Text and item location listing:
━━━━━━━━

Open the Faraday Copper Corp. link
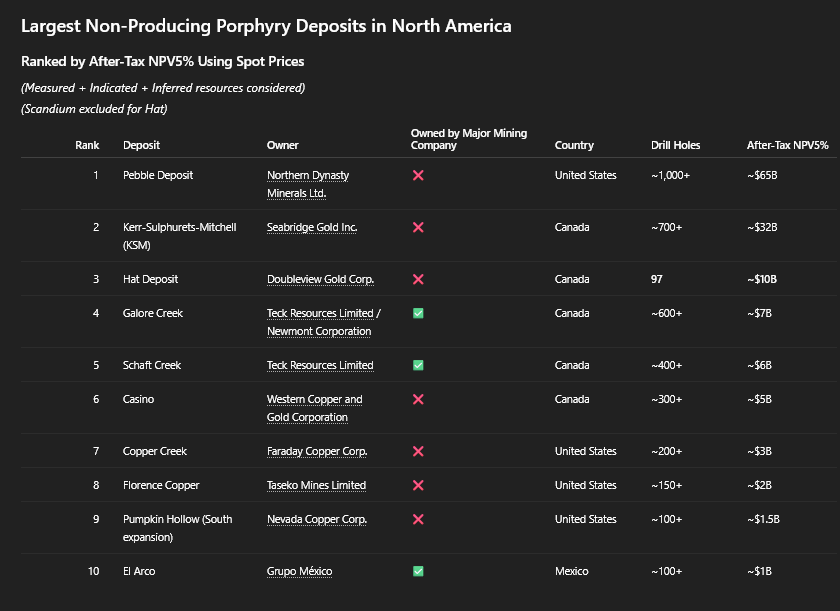This screenshot has width=840, height=611. coord(317,451)
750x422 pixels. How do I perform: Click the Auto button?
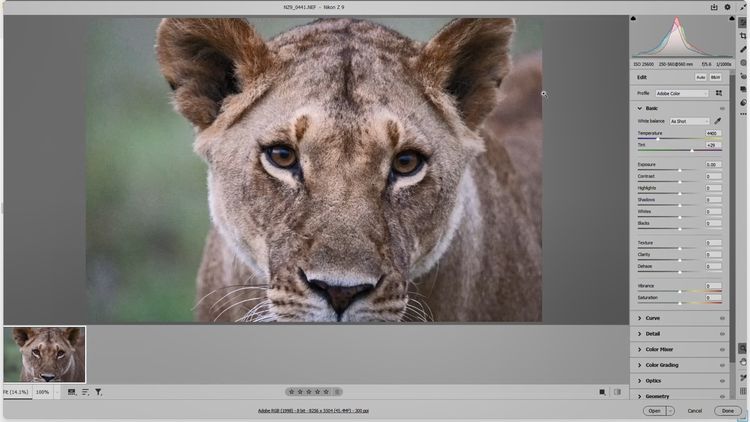(x=701, y=77)
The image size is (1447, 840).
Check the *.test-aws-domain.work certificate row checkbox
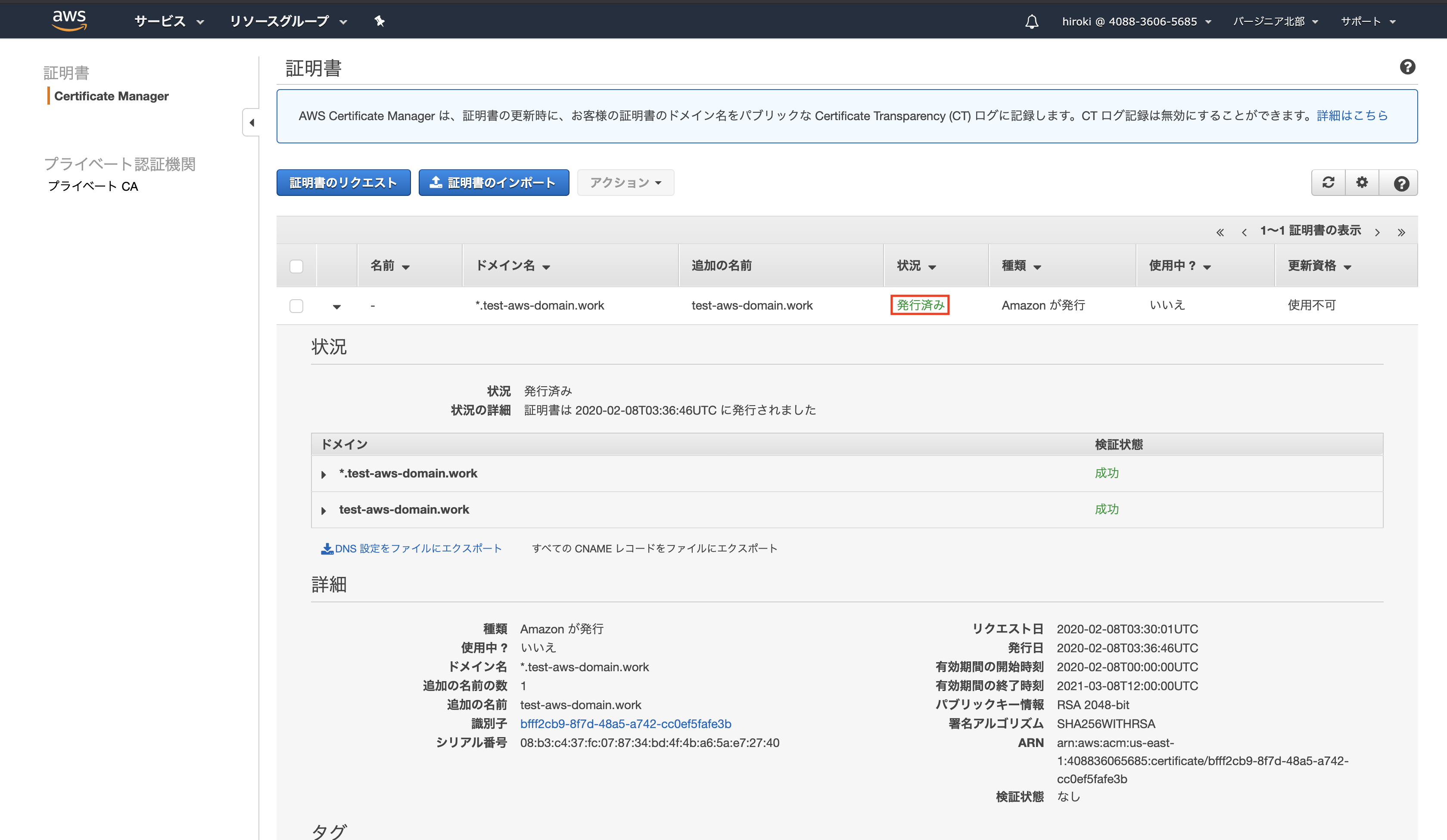coord(296,306)
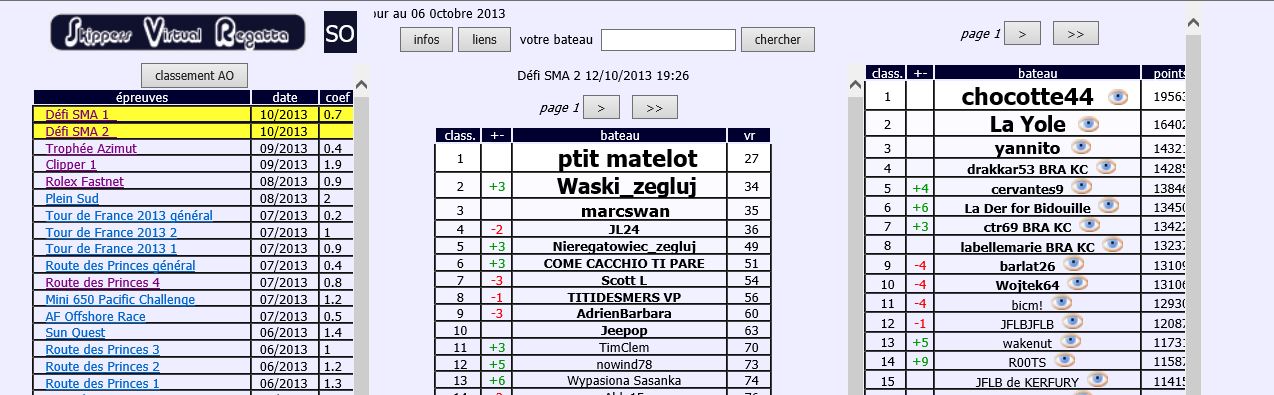
Task: Click the left panel scrollbar up arrow
Action: (361, 83)
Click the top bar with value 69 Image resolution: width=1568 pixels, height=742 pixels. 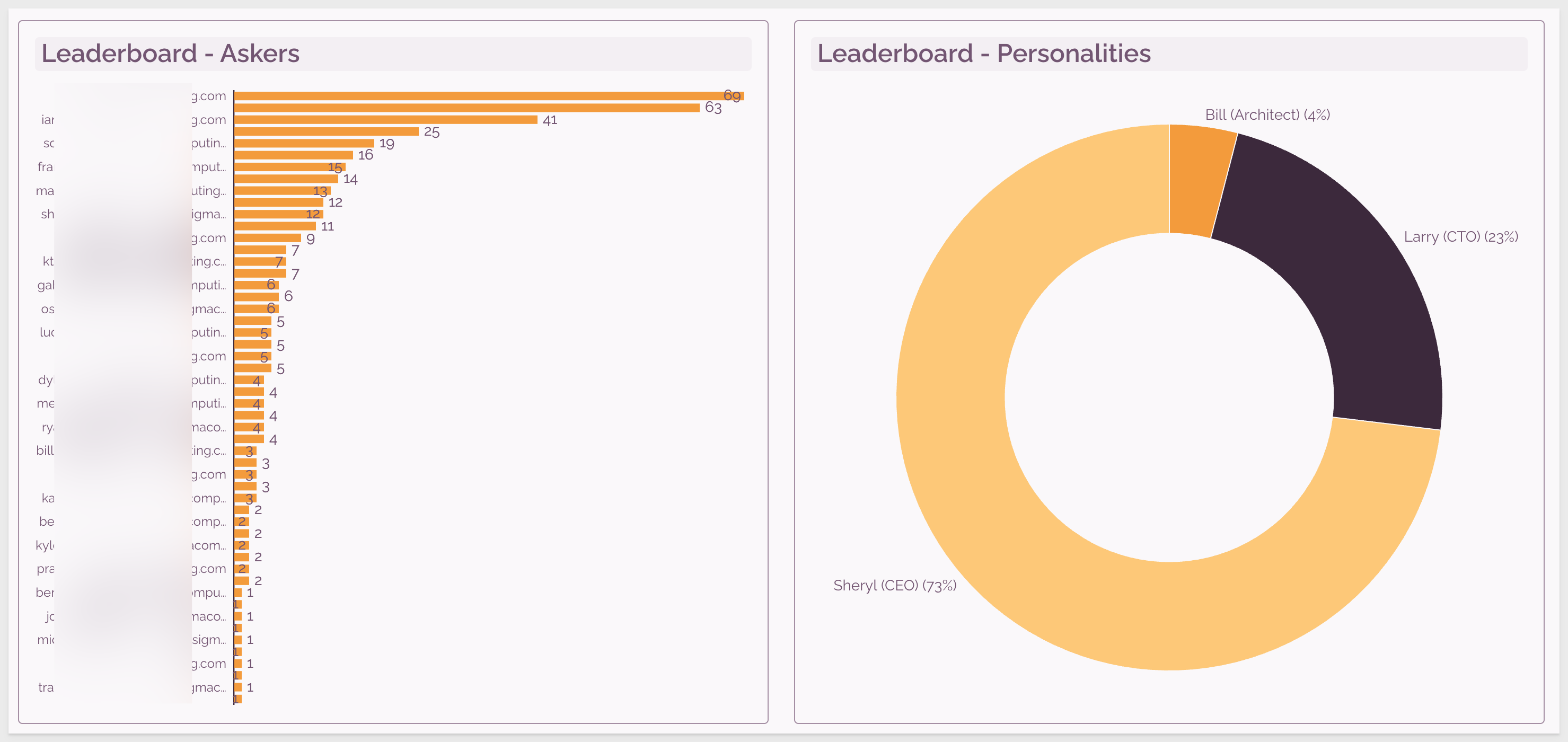click(489, 95)
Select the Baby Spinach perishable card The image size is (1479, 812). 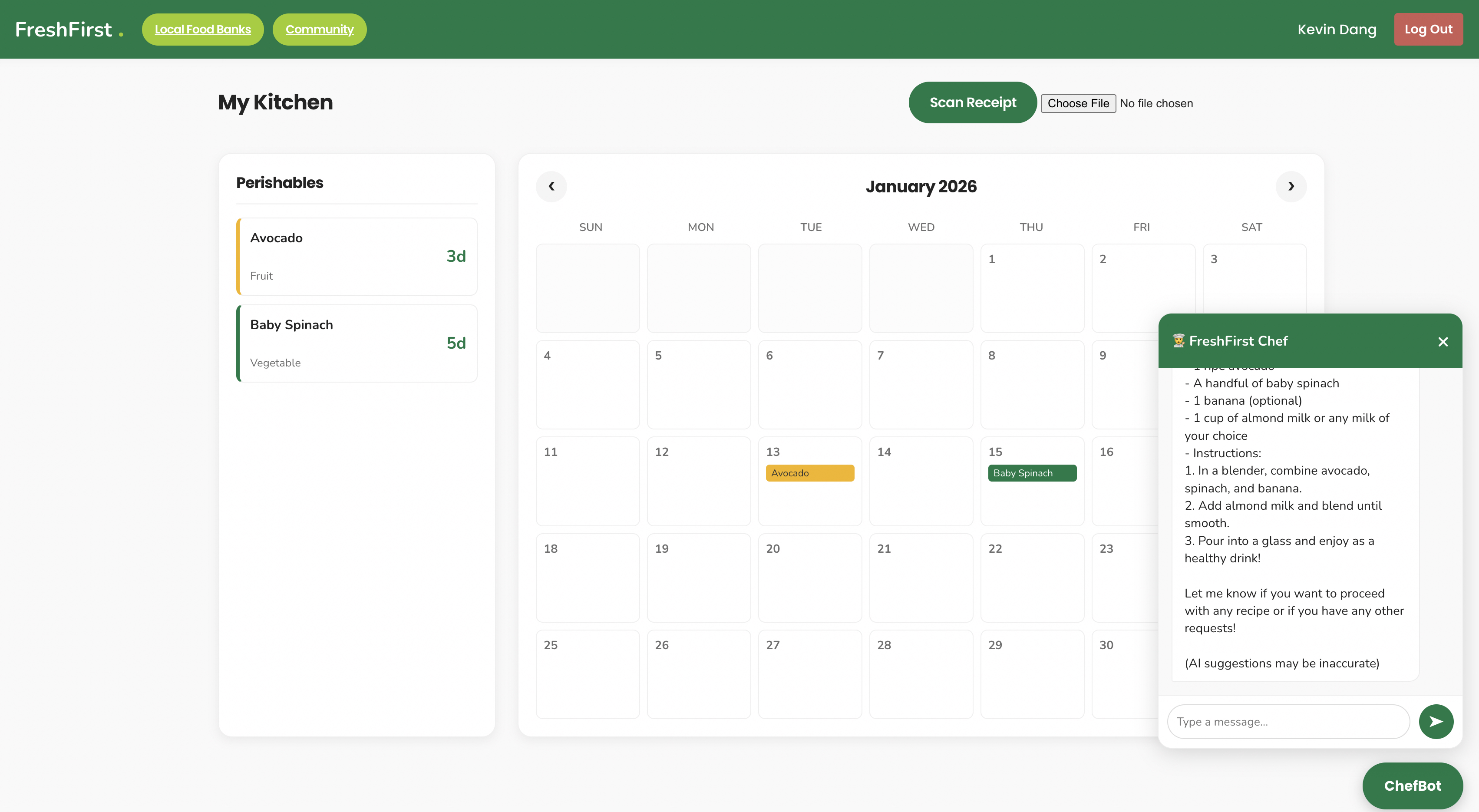(x=357, y=343)
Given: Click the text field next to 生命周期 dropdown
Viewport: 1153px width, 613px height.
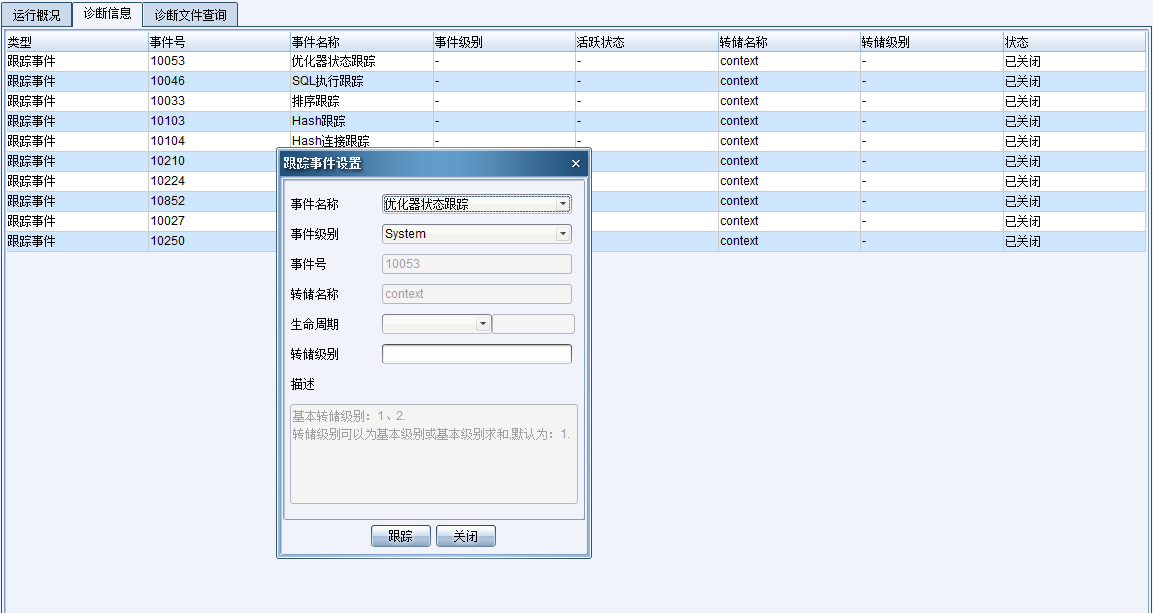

━━━━━━━━

__JOB__
Render the lines of the listing as a numbered list, starting at the line that contains "Given: Click the" and ending at the end of the listing, with blank lines left out. Leave the pictures out of your answer.

__FINISHED EXERCISE__
1. Given: Click the text field next to 生命周期 dropdown
2. Viewport: 1153px width, 613px height.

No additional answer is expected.